I had submitted 15 entries for stories, columns, photos, website and general excellence from issues in 2008 to the annual Idaho Press Club contest. In March, I had been informed that I had won at least something, but what I won and whether I had won more than one award would be revealed only at the awards banquet.
The Idaho Press Club held its annual awards banquet at the Riverside Hotel in Boise, a once-upscale hotel situated along the Boise River that had its heyday in the 1980s and was still decorated in that era.
A couple hundred journalists from all over the state attended, providing an eclectic mix of well-coiffed attractive TV journalists, including some highly recognizable anchors from Boise, reporters and editors from all of the big papers from around the state, as well as a strong showing of weekly newspaper editors and reporters from several corners of the state.
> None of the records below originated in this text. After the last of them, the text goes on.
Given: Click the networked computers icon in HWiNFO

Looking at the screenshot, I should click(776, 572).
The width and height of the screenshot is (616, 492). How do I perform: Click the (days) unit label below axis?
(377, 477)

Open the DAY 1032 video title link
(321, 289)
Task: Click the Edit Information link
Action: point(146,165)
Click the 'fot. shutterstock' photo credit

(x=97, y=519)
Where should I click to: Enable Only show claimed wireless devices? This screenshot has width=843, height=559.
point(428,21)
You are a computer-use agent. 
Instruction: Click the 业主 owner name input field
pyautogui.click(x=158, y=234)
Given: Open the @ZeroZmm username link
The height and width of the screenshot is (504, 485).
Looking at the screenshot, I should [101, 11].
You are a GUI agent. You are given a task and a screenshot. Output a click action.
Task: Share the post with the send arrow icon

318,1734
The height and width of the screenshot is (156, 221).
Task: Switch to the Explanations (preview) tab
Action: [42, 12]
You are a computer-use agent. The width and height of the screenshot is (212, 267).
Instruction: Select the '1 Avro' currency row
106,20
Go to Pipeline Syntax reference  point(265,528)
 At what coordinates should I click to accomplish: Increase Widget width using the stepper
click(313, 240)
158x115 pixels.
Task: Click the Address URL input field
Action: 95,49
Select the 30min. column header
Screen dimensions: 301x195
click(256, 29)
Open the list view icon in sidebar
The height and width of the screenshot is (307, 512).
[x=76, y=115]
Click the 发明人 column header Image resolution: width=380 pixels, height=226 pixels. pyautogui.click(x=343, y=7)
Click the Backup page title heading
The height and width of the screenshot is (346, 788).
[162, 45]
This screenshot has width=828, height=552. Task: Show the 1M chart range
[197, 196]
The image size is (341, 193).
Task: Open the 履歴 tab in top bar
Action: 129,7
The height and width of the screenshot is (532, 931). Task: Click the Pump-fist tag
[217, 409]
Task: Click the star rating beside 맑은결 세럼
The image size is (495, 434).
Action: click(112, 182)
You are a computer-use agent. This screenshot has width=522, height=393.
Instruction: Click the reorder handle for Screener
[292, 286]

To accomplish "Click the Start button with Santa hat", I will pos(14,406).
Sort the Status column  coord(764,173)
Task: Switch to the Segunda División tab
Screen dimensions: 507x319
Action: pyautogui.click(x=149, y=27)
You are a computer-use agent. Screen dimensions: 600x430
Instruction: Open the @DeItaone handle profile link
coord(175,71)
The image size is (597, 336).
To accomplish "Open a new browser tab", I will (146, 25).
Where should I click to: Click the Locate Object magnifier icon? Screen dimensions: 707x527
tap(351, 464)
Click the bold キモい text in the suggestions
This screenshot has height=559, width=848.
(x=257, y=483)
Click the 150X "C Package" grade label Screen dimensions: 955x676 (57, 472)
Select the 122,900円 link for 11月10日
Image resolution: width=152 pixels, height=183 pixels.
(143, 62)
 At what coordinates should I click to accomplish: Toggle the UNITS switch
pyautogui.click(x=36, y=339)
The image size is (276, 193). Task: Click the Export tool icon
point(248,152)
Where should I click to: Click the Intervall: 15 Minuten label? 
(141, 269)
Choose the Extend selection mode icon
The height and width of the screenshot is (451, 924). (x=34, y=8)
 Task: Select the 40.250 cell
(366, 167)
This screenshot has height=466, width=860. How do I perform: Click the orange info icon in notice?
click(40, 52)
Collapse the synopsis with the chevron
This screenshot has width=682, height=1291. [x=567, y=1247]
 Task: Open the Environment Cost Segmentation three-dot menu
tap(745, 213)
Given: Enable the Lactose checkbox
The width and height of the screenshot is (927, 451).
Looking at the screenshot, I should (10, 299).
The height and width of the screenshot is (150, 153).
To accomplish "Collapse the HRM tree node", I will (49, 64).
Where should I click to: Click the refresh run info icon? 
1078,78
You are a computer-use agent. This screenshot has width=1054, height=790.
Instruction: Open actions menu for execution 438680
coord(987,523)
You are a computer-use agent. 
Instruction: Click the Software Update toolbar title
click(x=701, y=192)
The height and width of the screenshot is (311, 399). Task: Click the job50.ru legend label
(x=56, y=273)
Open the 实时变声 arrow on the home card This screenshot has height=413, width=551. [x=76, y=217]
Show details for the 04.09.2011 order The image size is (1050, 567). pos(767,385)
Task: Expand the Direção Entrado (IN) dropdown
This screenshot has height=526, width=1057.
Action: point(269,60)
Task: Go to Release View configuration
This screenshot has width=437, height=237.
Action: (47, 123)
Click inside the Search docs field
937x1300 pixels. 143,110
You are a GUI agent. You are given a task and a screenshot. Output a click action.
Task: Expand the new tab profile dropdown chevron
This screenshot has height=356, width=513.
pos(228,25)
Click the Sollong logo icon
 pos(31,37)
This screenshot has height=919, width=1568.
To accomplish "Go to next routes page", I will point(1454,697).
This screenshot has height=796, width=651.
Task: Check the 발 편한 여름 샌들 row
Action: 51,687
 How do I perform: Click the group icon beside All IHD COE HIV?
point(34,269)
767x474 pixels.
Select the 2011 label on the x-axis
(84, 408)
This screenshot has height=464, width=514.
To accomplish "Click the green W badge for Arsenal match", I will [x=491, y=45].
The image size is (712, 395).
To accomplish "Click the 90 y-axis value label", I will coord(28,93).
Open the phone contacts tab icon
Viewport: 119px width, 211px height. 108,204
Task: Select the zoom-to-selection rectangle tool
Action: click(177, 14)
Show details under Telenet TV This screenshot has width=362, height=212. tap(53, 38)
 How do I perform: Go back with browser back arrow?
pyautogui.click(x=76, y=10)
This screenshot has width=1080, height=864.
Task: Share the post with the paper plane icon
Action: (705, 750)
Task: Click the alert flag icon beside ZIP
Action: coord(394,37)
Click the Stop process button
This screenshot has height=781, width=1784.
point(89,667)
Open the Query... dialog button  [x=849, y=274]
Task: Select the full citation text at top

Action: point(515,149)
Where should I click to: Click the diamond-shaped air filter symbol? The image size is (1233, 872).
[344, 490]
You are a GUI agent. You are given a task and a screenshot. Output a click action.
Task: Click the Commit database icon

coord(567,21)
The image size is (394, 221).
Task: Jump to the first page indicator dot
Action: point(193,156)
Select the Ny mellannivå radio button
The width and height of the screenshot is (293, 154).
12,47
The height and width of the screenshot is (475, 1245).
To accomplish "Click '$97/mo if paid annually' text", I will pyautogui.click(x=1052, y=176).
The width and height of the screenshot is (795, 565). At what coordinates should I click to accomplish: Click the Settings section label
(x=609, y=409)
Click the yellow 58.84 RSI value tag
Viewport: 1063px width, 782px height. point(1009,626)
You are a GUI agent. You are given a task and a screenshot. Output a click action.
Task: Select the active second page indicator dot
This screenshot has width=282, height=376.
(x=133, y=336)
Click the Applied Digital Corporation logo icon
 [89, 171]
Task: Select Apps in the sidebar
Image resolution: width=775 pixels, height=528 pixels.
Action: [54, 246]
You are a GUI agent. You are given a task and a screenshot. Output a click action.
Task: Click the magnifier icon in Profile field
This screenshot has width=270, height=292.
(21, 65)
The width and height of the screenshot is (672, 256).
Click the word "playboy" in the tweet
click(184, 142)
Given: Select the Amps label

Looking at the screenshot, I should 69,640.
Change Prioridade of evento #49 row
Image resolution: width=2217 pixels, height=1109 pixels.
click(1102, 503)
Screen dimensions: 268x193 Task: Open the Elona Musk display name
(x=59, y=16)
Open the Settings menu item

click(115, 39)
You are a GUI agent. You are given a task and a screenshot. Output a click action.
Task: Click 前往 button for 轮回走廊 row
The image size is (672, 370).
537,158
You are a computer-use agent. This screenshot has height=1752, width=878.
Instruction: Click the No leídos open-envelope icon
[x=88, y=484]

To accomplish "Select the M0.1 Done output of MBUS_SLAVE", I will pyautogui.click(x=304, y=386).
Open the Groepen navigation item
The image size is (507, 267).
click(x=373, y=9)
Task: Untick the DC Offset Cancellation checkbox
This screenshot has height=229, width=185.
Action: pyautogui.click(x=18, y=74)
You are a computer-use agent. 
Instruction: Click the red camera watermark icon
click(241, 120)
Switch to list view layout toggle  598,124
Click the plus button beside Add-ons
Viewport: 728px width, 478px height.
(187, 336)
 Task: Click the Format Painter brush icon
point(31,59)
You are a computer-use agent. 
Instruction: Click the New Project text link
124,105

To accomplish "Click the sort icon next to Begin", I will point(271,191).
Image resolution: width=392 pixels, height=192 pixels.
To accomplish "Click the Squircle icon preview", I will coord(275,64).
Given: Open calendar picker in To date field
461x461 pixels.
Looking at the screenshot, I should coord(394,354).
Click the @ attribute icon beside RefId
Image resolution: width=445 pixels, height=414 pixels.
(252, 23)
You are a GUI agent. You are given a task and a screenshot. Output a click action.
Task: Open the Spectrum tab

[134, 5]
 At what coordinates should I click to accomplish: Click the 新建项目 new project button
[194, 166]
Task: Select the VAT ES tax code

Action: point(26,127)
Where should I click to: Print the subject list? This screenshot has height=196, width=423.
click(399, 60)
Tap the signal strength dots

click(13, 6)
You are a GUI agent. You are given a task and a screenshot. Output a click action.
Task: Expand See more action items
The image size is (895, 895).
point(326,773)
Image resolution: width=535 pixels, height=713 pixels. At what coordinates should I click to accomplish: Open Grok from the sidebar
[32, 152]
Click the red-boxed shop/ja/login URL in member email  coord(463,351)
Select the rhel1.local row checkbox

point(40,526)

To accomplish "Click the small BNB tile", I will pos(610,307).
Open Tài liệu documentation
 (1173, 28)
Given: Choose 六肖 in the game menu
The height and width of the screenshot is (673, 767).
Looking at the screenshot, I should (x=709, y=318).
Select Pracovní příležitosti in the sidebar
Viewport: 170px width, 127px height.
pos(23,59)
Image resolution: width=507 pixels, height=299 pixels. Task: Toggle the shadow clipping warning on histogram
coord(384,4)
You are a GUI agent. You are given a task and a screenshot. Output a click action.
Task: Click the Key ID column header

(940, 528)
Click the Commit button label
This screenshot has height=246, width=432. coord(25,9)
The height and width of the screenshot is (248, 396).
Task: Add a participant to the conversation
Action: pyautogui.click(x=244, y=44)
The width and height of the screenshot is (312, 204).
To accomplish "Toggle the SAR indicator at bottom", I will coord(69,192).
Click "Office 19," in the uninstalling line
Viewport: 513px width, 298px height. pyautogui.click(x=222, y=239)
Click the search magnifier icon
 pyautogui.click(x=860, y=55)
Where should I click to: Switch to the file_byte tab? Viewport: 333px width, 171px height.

It was a relatively glamorous affair, as glamorous as one could get in Boise with a room full of journalists. At least most of the women were wearing dresses and most of the men were wearing ties, even if they were purchased on sale at JC Penney.
A couple of the big TV stations and newspapers congregated at their own sponsored tables, folks from Eastern Idaho had their own clique, and the weekly newspaper people got scattered around the room wherever there was an open seat.
Nicola and I attended the event with our administrative assistant and her husband. The four of us were seated at a table with a couple of TV reporters/anchors for the state’s top local TV station, KTVB-TV, the local NBC affiliate.
Seated on my left, one of the female anchors, whom I thought was rather good and higher up on the TV personality attractive meter, had recently been let go from the station, but by God, she was going to cash in on the invitation to the banquet. With other employees, reporters and producers from her now-ex-station present at the banquet at other tables, it seemed an awkward situation. She and the other reporter at our table spent much of the evening complaining about the pay and the horrible working conditions at the station. Nicola and I, as the owners of a previously unheard-of weekly newspaper from a rinky-dink town, sat, it seemed to me, at her table as a testament to the insult that was added to the injury of having been let go. Wine and gin-and-tonics flowed freely, and as the evening wore on, the stories grew more ribald.
I occasionally tried to engage the anchor in conversation, but it was clear that I, a newspaper person, let alone a weekly newspaper person, was below her status. She was polite, though, in her dismissiveness, as a movie star would be to an adoring fan.
When the time finally came for the announcement of the awards, sometime between dinner and dessert, I was a shaky nervous wreck despite the gin.